• What needs to be done:
State how many lines below hold the word "heading". Give that number and no other text.

• Provided data:
%%

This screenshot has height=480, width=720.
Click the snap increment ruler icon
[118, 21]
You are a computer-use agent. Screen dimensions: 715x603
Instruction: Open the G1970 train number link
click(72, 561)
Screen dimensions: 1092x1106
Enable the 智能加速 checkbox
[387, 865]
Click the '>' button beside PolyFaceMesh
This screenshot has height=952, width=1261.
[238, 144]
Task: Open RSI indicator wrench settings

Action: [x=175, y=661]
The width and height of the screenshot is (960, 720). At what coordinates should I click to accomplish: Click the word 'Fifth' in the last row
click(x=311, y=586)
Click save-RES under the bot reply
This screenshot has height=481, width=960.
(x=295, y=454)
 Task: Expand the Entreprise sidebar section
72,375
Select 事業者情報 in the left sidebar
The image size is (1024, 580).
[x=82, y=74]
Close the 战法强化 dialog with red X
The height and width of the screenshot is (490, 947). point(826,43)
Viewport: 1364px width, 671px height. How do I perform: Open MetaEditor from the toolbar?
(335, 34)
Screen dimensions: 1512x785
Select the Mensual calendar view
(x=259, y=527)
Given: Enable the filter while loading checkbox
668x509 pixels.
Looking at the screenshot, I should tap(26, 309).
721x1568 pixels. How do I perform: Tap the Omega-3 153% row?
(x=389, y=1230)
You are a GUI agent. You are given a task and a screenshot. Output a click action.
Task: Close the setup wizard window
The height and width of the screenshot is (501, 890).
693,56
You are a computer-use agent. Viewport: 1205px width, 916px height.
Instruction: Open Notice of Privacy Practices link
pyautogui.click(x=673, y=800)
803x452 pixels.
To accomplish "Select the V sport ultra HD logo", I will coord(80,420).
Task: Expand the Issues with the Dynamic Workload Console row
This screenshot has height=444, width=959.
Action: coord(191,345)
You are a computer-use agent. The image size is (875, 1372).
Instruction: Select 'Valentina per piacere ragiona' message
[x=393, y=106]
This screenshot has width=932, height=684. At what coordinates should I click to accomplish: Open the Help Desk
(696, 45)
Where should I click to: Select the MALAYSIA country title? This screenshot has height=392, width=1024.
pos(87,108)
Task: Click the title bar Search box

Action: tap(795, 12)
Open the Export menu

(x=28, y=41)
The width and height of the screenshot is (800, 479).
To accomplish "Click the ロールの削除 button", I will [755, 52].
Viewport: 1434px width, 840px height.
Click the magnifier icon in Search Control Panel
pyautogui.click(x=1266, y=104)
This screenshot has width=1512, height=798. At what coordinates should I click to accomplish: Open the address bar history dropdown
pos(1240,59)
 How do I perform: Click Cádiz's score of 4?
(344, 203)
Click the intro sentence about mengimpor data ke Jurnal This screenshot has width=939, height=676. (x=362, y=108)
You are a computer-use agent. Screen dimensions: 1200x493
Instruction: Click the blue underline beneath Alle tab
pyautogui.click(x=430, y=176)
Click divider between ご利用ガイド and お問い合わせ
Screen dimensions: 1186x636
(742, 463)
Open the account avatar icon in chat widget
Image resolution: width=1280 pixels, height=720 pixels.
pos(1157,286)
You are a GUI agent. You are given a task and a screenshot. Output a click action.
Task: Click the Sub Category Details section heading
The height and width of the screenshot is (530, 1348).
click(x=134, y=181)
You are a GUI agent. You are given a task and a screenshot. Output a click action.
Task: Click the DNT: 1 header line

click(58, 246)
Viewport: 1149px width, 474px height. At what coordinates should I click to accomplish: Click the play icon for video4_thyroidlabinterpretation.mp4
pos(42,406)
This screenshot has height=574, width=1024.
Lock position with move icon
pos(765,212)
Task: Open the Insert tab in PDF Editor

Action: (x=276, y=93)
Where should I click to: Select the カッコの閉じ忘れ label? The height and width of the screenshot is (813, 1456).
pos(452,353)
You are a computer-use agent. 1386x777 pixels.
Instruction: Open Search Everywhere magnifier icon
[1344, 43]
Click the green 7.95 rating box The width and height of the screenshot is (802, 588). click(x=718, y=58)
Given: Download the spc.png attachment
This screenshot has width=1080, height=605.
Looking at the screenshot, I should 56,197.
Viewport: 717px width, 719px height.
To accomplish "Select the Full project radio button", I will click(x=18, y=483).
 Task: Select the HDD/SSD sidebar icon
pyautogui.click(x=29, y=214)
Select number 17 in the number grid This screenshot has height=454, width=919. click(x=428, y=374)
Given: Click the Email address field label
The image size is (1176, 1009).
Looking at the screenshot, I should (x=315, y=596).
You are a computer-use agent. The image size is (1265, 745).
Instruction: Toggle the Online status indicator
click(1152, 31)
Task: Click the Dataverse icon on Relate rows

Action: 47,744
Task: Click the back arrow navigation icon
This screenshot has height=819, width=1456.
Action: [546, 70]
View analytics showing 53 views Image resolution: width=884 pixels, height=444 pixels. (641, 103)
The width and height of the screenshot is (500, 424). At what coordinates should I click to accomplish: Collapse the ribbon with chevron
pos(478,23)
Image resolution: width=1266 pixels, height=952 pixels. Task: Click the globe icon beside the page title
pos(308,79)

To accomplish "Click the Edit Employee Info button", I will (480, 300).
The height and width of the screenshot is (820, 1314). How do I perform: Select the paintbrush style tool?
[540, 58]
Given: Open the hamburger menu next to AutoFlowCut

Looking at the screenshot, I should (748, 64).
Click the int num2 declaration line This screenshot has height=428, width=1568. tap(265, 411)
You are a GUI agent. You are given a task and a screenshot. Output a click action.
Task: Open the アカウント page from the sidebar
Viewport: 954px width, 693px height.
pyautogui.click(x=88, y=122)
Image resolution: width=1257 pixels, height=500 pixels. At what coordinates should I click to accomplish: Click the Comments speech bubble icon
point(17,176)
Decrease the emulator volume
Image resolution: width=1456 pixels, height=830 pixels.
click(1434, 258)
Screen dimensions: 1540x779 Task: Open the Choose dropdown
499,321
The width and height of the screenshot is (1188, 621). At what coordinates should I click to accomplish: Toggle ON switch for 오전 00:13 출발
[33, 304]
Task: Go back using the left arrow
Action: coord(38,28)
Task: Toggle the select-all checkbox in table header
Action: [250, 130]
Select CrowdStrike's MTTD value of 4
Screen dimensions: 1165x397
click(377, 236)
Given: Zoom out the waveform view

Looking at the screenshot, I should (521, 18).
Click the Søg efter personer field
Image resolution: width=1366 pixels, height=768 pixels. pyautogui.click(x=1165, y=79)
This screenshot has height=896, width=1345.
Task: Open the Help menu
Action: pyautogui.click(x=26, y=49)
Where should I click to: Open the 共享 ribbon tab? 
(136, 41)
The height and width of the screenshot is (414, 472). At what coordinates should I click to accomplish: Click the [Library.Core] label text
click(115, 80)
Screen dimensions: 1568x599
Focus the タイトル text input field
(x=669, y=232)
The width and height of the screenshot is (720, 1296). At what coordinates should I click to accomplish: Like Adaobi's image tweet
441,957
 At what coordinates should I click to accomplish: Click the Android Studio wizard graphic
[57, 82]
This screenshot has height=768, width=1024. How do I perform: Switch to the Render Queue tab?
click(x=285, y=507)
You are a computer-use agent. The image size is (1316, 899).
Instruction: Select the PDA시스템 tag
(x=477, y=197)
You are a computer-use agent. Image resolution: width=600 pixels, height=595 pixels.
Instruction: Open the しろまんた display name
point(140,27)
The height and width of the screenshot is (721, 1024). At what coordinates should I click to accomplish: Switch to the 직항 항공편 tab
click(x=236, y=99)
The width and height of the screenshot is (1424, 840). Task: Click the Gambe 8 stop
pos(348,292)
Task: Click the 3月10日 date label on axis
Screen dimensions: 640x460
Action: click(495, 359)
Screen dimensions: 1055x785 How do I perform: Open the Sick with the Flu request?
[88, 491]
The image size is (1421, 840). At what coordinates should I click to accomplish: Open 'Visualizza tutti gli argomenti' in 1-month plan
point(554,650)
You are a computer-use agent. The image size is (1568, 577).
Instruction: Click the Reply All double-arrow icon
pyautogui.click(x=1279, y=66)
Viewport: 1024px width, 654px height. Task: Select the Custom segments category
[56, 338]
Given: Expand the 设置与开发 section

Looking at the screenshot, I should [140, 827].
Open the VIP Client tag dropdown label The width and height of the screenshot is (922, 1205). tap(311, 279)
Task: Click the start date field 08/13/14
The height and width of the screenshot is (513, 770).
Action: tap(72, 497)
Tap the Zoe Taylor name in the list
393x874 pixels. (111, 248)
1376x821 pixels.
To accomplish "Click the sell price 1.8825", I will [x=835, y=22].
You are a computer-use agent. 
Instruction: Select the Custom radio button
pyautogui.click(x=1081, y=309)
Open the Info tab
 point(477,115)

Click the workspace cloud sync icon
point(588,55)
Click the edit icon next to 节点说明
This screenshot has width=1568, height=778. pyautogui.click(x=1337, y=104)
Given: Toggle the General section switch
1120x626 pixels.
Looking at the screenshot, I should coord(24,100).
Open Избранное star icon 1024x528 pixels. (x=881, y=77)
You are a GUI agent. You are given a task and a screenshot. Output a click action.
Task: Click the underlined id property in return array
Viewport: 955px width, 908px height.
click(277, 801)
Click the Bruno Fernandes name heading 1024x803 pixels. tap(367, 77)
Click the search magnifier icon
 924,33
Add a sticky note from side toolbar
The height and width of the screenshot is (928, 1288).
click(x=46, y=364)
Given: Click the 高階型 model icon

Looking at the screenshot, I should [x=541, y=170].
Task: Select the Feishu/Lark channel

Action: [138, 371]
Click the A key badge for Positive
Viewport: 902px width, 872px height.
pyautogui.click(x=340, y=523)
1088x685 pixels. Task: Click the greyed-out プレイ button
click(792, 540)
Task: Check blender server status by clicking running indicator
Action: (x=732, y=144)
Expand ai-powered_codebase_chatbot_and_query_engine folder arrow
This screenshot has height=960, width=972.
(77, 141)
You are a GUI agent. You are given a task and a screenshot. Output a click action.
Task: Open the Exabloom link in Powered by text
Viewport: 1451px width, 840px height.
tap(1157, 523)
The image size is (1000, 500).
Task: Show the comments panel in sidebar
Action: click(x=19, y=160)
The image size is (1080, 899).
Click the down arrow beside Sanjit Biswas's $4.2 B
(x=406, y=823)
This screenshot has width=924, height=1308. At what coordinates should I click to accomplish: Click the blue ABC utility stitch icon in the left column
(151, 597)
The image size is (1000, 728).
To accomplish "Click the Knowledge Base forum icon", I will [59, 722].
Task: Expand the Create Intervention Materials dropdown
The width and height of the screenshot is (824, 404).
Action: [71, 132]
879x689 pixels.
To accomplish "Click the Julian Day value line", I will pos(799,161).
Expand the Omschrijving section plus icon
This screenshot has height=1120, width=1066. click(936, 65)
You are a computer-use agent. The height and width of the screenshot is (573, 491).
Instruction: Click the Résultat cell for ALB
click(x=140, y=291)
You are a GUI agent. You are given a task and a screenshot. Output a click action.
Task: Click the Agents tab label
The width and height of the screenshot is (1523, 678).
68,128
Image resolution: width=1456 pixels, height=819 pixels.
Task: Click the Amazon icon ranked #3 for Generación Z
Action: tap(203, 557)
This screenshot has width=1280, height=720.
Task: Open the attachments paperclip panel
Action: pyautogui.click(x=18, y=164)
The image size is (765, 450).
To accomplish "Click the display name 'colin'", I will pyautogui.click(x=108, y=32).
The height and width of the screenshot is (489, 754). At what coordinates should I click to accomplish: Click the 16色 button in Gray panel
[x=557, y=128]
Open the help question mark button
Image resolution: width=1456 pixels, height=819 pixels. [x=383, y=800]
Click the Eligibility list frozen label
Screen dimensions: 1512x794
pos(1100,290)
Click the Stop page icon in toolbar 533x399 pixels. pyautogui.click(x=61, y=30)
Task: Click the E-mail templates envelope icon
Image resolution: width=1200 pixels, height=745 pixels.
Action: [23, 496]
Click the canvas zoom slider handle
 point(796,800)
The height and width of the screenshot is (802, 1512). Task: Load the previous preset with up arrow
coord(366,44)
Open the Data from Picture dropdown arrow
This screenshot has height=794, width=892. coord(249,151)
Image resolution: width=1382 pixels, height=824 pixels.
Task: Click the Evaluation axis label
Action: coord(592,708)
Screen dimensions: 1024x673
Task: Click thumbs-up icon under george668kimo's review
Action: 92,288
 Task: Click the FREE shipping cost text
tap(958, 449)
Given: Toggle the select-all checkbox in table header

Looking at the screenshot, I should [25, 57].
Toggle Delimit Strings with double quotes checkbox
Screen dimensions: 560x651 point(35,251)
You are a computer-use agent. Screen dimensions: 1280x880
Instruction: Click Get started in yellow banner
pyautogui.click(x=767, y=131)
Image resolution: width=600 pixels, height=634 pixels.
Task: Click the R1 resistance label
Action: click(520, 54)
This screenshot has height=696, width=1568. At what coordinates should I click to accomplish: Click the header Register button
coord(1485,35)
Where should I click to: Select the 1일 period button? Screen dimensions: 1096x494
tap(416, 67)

%%

• Answer section:
2